• **Task description**:
Extract, unchanged, each line of the listing below from its first line through the line that contains "Task: Select the", inclusive, and nothing else.

• **Input records**:
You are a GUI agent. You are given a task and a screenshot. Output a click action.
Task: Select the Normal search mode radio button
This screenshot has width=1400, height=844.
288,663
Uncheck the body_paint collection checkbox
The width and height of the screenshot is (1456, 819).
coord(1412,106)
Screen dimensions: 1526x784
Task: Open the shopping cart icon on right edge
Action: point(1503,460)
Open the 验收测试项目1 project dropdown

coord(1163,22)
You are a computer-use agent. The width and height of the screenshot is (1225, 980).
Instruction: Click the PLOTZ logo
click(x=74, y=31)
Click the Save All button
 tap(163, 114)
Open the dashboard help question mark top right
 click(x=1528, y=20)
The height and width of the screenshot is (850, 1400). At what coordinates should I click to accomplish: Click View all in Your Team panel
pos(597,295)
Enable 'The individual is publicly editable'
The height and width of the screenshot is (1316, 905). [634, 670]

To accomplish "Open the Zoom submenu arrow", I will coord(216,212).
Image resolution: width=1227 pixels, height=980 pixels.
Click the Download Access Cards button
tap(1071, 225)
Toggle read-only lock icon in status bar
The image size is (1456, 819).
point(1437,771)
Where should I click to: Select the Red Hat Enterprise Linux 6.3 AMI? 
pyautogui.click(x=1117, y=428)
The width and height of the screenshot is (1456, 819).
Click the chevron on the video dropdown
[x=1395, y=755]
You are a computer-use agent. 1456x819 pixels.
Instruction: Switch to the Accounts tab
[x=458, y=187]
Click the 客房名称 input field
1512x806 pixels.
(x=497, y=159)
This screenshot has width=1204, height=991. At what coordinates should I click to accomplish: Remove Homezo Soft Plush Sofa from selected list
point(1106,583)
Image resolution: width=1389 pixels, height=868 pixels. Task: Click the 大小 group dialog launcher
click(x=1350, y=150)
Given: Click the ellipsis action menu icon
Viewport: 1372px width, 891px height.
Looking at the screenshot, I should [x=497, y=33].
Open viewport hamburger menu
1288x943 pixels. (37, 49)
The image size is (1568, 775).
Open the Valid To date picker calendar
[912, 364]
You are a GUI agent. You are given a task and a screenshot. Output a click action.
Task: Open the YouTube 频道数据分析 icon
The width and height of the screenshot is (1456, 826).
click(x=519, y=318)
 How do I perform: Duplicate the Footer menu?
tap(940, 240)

• **Output of the exercise**:
You are a GUI agent. You are given a task and a screenshot. Output a click action.
Task: Select the Normal search mode radio button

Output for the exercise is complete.